▶ WHAT YOU HAVE TO DO: When the line containing "昵称 (20, 2170)" is found in the data below, give it again along with every later line, exactly; drop the pictures.
*** Opening EXTRACTED MATERIAL ***
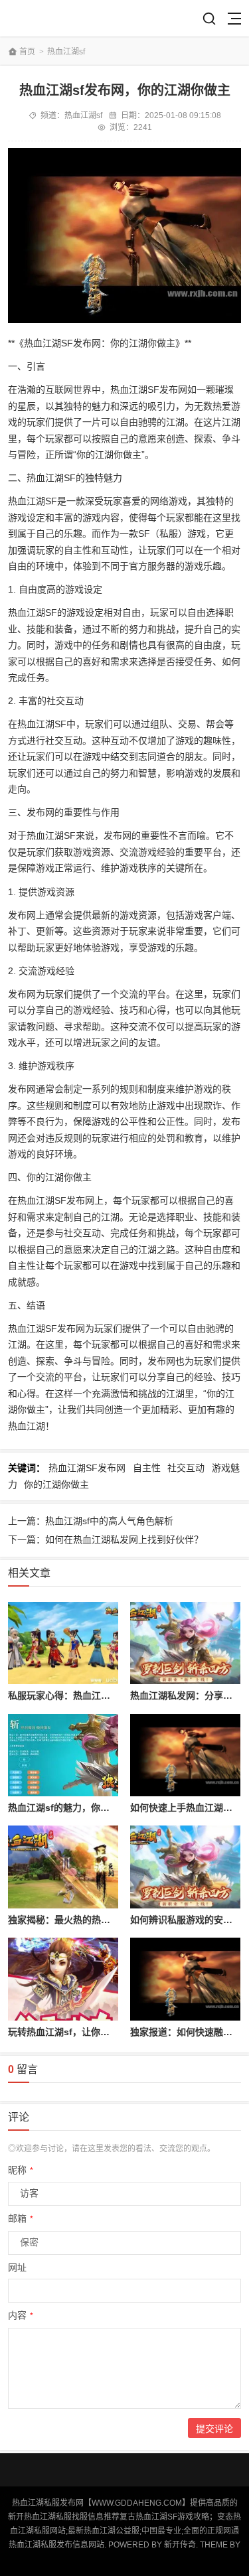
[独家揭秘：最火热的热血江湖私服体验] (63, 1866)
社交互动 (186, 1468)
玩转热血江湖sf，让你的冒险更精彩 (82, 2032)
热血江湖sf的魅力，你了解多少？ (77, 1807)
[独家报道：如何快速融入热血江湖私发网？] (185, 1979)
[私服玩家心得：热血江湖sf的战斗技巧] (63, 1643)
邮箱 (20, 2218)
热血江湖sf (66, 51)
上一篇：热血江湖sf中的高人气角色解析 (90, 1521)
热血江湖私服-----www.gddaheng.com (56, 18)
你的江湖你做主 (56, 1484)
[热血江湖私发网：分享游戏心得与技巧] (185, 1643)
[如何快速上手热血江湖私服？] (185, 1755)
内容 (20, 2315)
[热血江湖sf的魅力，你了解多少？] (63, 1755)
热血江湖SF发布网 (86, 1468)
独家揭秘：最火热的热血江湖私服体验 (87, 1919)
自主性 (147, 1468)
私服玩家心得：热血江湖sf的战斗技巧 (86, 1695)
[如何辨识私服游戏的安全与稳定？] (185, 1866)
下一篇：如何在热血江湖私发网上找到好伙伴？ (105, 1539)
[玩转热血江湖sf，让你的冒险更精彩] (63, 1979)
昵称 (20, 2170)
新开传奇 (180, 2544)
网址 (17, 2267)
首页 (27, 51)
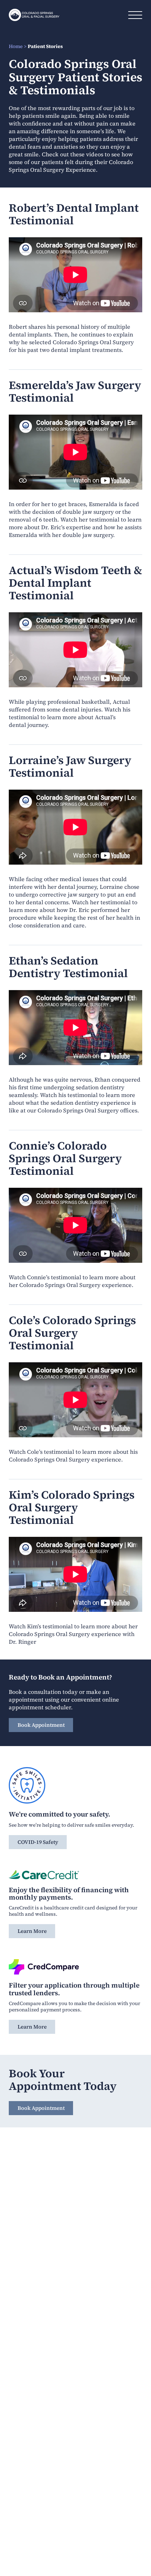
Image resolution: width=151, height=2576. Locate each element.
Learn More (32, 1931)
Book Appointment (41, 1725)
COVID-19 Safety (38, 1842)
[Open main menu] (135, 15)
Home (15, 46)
*** Closing EXTRACTED MATERIAL ***
▶ ANSWER TO THIS EXERCISE:
昵称 (20, 2170)
新开传奇 (180, 2544)
网址 (17, 2267)
首页 (27, 51)
Image resolution: width=151, height=2576. Locate each element.
Learn More (32, 1931)
Book Appointment (41, 1725)
COVID-19 Safety (38, 1842)
[Open main menu] (135, 15)
Home (15, 46)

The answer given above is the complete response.